Regierungstruppen eroberten mit Unterstützung der Hisbollah strategisch wichtige Orte im syrisch-libanesischen Grenzgebiet. Mit den schwersten Angriffen seit Monaten versucht die Armee gerade, Sakhour wieder einzunehmen, einen von Rebellen besetzten Teil der komplett verwüsteten Stadt Aleppo.
Obamas "rote Linie"
Offiziell erklären sich die USA zu verstärkter Hilfe bereit, weil sie den Einsatz des Nervengifts Sarin durch die syrische Regierung inzwischen als erwiesen ansehen. Damit schließt sich Washington der Meinung Frankreichs und Großbritannien an. Die beiden Nationen gelten als Unterstützer einer Bewaffnung der Rebellen. Ein hochrangiger russischer Abgeordneter bezeichnete die Chemiewaffen-Vorwürfe der US-Regierung dagegen als Lüge. "Die Daten wurden an derselben Stelle fabriziert wie die Lügen über die Massenvernichtungswaffen Saddam Husseins." Ein Berater von Präsident Wladimir Putin erklärte, die Hinweise seien "nicht überzeugend." Moskau gilt neben Iran als wichtigster Verbündeter Assads und soll die Beweise, die sich offenbar auf die Auswertung zweier Rebellen-Blutproben stützen, für eine eigene Einschätzung erhalten. Eine unabhängige Untersuchung durch die Vereinten Nationen gab es bislang noch nicht.

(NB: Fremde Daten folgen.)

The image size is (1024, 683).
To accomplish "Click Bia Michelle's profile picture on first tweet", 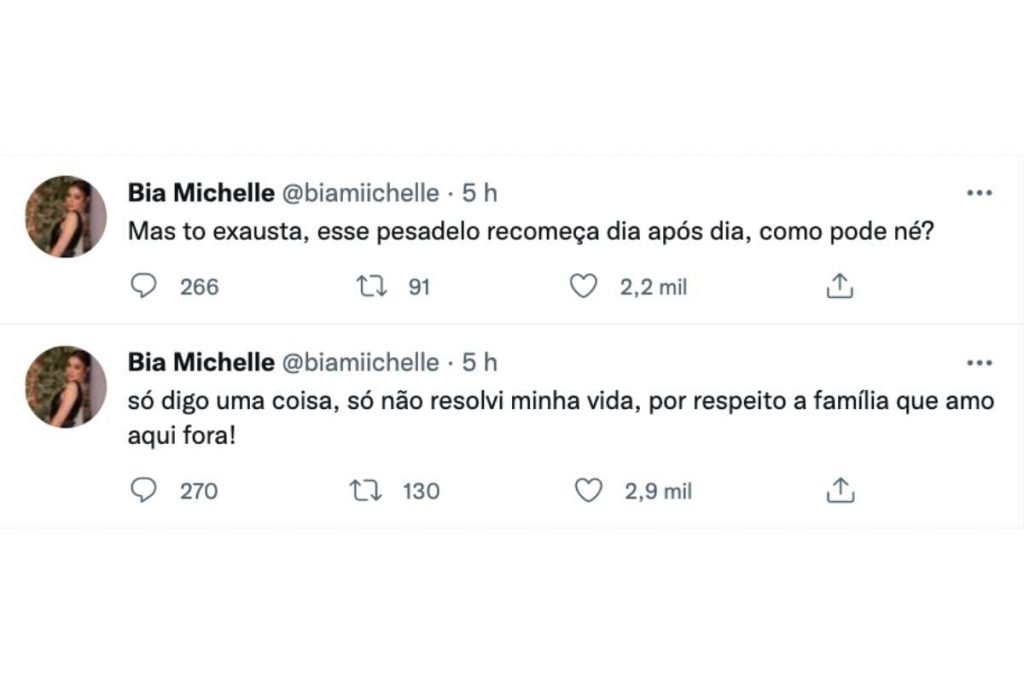I will 64,213.
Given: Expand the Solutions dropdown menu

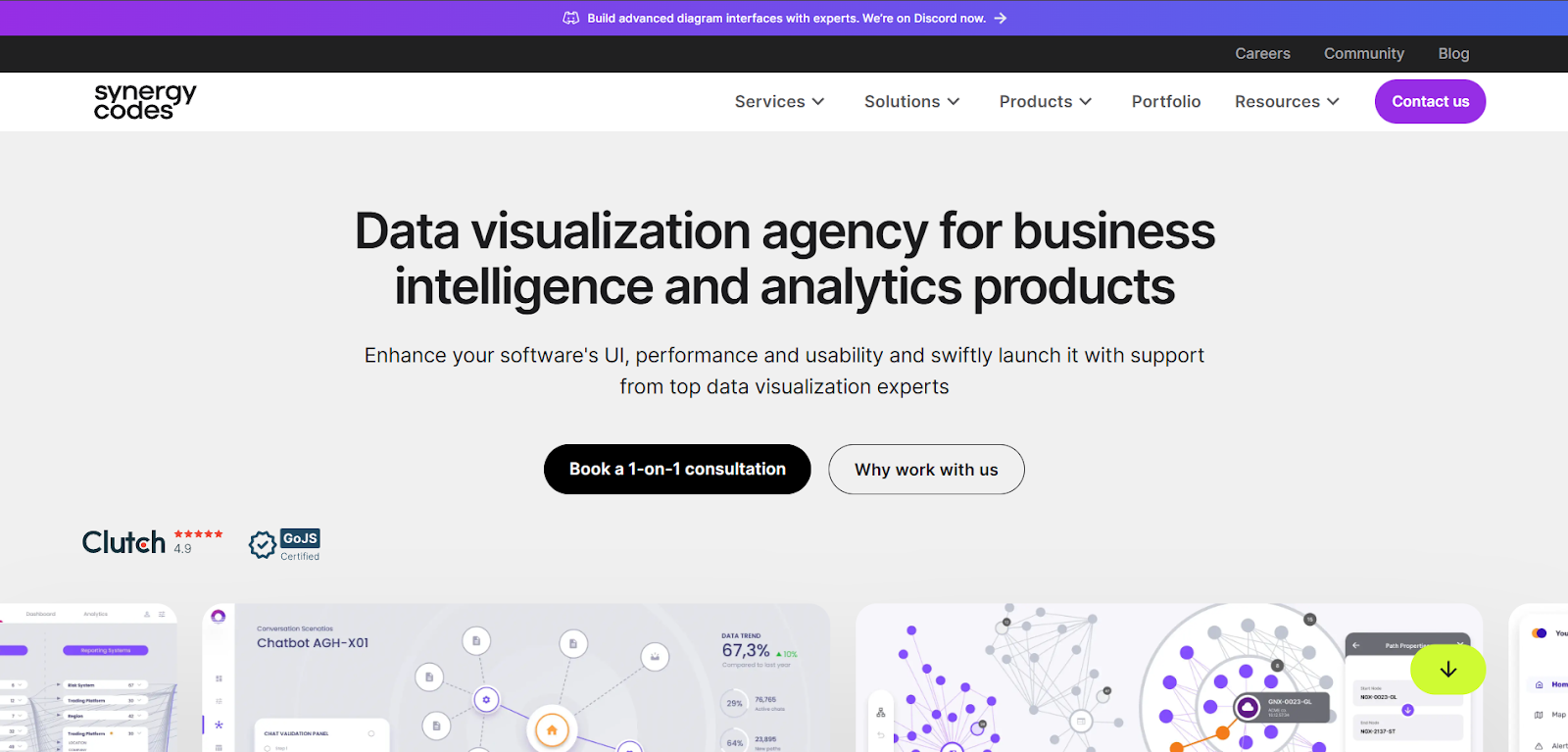Looking at the screenshot, I should click(x=911, y=102).

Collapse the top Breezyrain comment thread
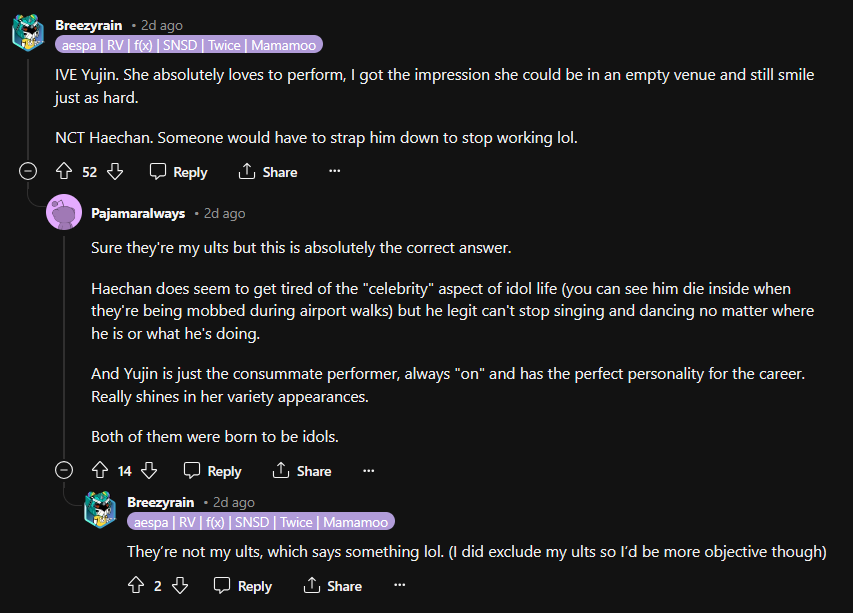click(x=28, y=172)
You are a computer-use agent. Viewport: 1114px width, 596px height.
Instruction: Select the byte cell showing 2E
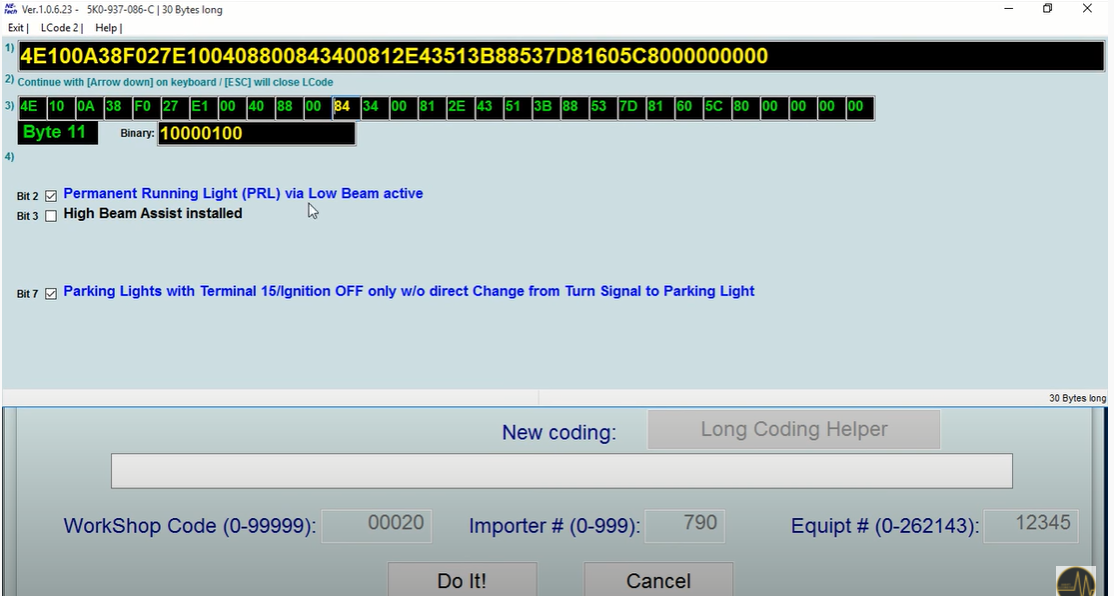click(x=458, y=107)
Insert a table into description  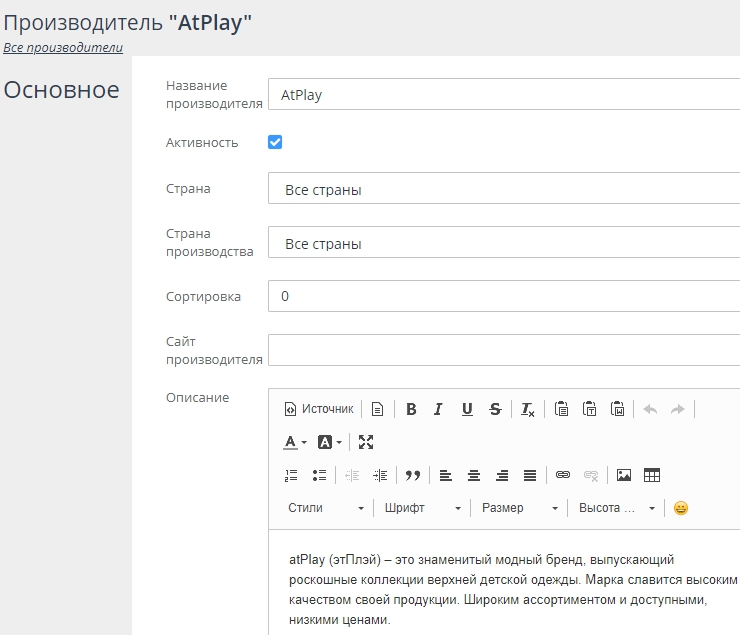pos(652,475)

Obama hatte die Verwendung von Chemiewaffen mehrmals als "rote Linie" bezeichnet, mit deren Überschreitung sich sein "Kalkül ändern" werde. Doch ein ungenannter Mitarbeiter des Weißen Hauses erklärte der US-Seite Politico: "Hätten wir so auch ohne Beweise entschieden? Wahrscheinlich."
In den vergangenen Wochen hatten vor allem Sicherheitspolitiker wie der US-Senator John McCain Obama immer wieder aufgefordert, seinen Worten von der roten Linie Taten folgen zu lassen. Am Mittwoch hatte sich auch noch Ex-Präsident Bill Clinton eingeschaltet. Dem Töten in Syrien weiter zuzusehen sei "ein Fehler", erklärte er.
Soldaten der syrischen Regierungstruppen stehen auf dem militärischen Flugplatz von Dabaa, nördlich der Stadt Kusair, die in der vergangenen Woche aus der Hand der Rebellen zurückerobert wurde
(Foto: AFP)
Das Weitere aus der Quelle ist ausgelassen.